▶ [BAHAN LATIHAN]
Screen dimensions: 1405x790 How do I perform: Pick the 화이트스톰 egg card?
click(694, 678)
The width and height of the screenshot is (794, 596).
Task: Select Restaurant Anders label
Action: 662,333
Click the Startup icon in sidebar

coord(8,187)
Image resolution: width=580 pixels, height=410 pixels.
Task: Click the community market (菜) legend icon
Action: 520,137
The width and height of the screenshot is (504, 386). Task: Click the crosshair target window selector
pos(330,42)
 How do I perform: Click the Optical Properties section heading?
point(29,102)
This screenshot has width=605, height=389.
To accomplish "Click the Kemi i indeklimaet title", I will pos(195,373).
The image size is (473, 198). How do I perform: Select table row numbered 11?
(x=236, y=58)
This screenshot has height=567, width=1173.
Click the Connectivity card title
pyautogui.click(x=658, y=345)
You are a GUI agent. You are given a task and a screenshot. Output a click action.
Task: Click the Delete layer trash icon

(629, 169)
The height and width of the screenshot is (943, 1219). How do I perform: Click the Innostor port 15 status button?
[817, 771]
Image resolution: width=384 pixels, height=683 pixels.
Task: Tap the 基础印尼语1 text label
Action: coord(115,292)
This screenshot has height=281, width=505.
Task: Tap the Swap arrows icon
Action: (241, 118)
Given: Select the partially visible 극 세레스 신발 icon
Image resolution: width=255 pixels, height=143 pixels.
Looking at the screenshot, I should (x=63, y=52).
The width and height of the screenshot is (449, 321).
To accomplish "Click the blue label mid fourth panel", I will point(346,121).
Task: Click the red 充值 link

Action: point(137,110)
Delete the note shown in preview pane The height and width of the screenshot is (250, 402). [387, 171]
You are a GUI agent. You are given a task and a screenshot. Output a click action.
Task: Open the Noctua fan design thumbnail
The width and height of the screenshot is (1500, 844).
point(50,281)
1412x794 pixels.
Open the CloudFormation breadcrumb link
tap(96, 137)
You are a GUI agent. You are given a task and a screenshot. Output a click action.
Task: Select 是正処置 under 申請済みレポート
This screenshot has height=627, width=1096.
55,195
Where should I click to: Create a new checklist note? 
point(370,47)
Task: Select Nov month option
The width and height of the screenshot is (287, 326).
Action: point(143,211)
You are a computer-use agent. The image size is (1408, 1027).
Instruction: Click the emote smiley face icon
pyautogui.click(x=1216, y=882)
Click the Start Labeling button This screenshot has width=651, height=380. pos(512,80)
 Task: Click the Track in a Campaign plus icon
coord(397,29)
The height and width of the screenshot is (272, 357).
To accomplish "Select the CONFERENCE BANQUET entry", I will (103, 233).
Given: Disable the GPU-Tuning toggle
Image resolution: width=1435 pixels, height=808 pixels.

▶ [RINCIAN TUGAS] Tolong tulis ulang semua item di atas dengan menukar "Connectivity" menjadi "Network", tanpa perubahan lain.

▶ [JAWABAN]
Screen dimensions: 1405x790 How do I perform: Pick the 화이트스톰 egg card?
click(694, 678)
The width and height of the screenshot is (794, 596).
Task: Select Restaurant Anders label
Action: 662,333
Click the Startup icon in sidebar

coord(8,187)
Image resolution: width=580 pixels, height=410 pixels.
Task: Click the community market (菜) legend icon
Action: 520,137
The width and height of the screenshot is (504, 386). Task: Click the crosshair target window selector
pos(330,42)
 How do I perform: Click the Optical Properties section heading?
point(29,102)
This screenshot has width=605, height=389.
To accomplish "Click the Kemi i indeklimaet title", I will pos(195,373).
The image size is (473, 198). How do I perform: Select table row numbered 11?
(x=236, y=58)
This screenshot has height=567, width=1173.
Click the Network card title
pyautogui.click(x=658, y=345)
You are a GUI agent. You are given a task and a screenshot. Output a click action.
Task: Click the Delete layer trash icon

(629, 169)
The height and width of the screenshot is (943, 1219). How do I perform: Click the Innostor port 15 status button?
[817, 771]
Image resolution: width=384 pixels, height=683 pixels.
Task: Tap the 基础印尼语1 text label
Action: coord(115,292)
This screenshot has height=281, width=505.
Task: Tap the Swap arrows icon
Action: (241, 118)
Given: Select the partially visible 극 세레스 신발 icon
Image resolution: width=255 pixels, height=143 pixels.
Looking at the screenshot, I should (x=63, y=52).
The width and height of the screenshot is (449, 321).
To accomplish "Click the blue label mid fourth panel", I will point(346,121).
Task: Click the red 充值 link

Action: point(137,110)
Delete the note shown in preview pane The height and width of the screenshot is (250, 402). [387, 171]
You are a GUI agent. You are given a task and a screenshot. Output a click action.
Task: Open the Noctua fan design thumbnail
The width and height of the screenshot is (1500, 844).
point(50,281)
1412x794 pixels.
Open the CloudFormation breadcrumb link
tap(96, 137)
You are a GUI agent. You are given a task and a screenshot. Output a click action.
Task: Select 是正処置 under 申請済みレポート
This screenshot has height=627, width=1096.
55,195
Where should I click to: Create a new checklist note? 
point(370,47)
Task: Select Nov month option
The width and height of the screenshot is (287, 326).
Action: point(143,211)
You are a computer-use agent. The image size is (1408, 1027).
Instruction: Click the emote smiley face icon
pyautogui.click(x=1216, y=882)
Click the Start Labeling button This screenshot has width=651, height=380. pos(512,80)
 Task: Click the Track in a Campaign plus icon
coord(397,29)
The height and width of the screenshot is (272, 357).
To accomplish "Select the CONFERENCE BANQUET entry", I will (103, 233).
Given: Disable the GPU-Tuning toggle
Image resolution: width=1435 pixels, height=808 pixels.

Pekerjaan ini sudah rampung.